Este é o retrato da situação da segurança no Rio de Janeiro. Mas há outro ângulo para observar o fenômeno. O Brasil não produz cocaína. Os principais produtores são, pela ordem: Colômbia, Peru e Bolívia. O maior mercado consumidor é o norte-americano. A droga escoa das costas colombianas, e da Venezuela, por mar ou ar para alcançar às cidades do hemisfério norte. Outro grande mercado consumidor é a Europa. Mas entre o produtor e o consumidor está o Brasil. As rotas são conhecidas. Vem pelo Rio Solimões, voa para Suriname, entra pelo Paraguai, pela rodovia interoceânica que chega ao Acre, entre outros caminhos. Este é um problema sério. O governo Lula cogita de aumentar a presença do Estado na faixa de fronteira de 150 para 250 quilômetros.



Mas com apenas os 150 quilômetros atuais, a faixa de fronteira já abrange 588 municípios de 11 Estados – Acre, Amapá, Amazonas, Mato Grosso, Mato Grosso do Sul, Pará, Paraná, Rio Grande do Sul, Rondônia, Roraima e Santa Catarina. Essa área corresponde a 27% do território brasileiro. E milhões de pessoas vivem nela. Outra ideia é realocar o programa Calha Norte, que deixaria de ser do Ministério da Defesa para ficar sob a proteção do Ministério da Integração e Desenvolvimento Regional. O Calha Norte foi criado em 1985 e conectado à pasta da Defesa em 1999, orientado para promover a ocupação nas áreas de fronteira.

No plano da realidade, as fronteiras brasileiras são muito mal policiadas e defendidas. A Aeronáutica não dispõe do material necessário para realizar a vigilância mínima na enorme fronteira seca do país que vai desde a Guina Francesa até a fronteira com o Uruguai. O Exército faz alguns movimentos para demonstrar sua capacidade, está instalado em todo território nacional, mas não possui uma força de deslocamento rápido. O Exército foi criado em torno do projeto de combate contra os países do sul. Lentamente, ele percebeu que os possíveis inimigos estão no Norte, na selva amazônica. É por ali, por terra, ar e via fluvial, que entram as drogas.

A Marinha é um caso escandaloso. O poder naval tem sofrido o maior nível de degradação nos últimos anos. A falta de prioridade de sucessivos governos e a redução de investimentos para obtenção, operação, manutenção e modernização de meios contribuiu para uma diminuição gradativa e constante da Marinha do Brasil. A força enfrenta a obsolescência de navios, que levará a uma redução da atual frota em cerca de 40 % até o ano de 2028. É inquestionável a importância da construção de submarinos convencionais e um nuclear em Itaguaí, no Rio de Janeiro. Mas o Álvaro Alberto só deverá ser incorporado em 2037, se as negociações para transferência de tecnologia sensível com governo francês chegarem a bom termo.

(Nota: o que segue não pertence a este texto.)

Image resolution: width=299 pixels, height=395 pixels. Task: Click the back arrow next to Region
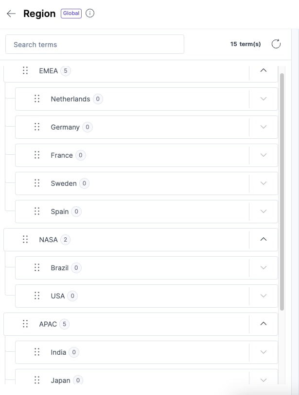pos(11,14)
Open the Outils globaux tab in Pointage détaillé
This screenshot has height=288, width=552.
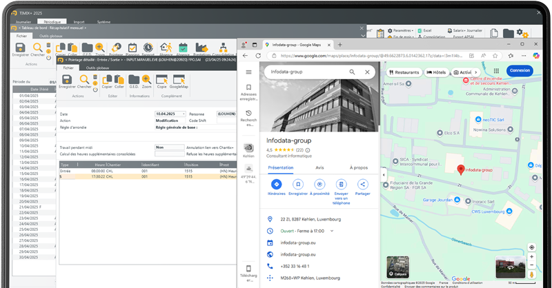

Neste ano de 2023, três submarinos foram desincorporados, ou aposentados. O Timbira, o Tapajós e Tamoio. O Brasil não possui Guarda Costeira e a Marinha não consegue vigiar toda a vasta costa brasileira, nem fazer a vigilância razoável nos rios da Amazônia. A costa norte do país é completamente desprotegida. Trata-se de um paraíso para contrabandistas de todos os quilates. A Marinha mantém a base aérea em São Pedro de Aldeia, no estado do Rio de Janeiro, onde utiliza os velhos A4 Skyhawk que deveriam pousar em porta-aviões, mas a força naval não mais possui um navio aeródromo. A Marinha do Brasil opera 70 mil funcionários, somando civis e militares. A Polícia Militar de São Paulo possui mais de 100 mil funcionários, 28 aeronaves, dois navios de combate, 452 embarcações, 16 mil veículos, 450 cavalos, 430 cães e 120 batalhões. A Marinha é menor que a polícia paulista.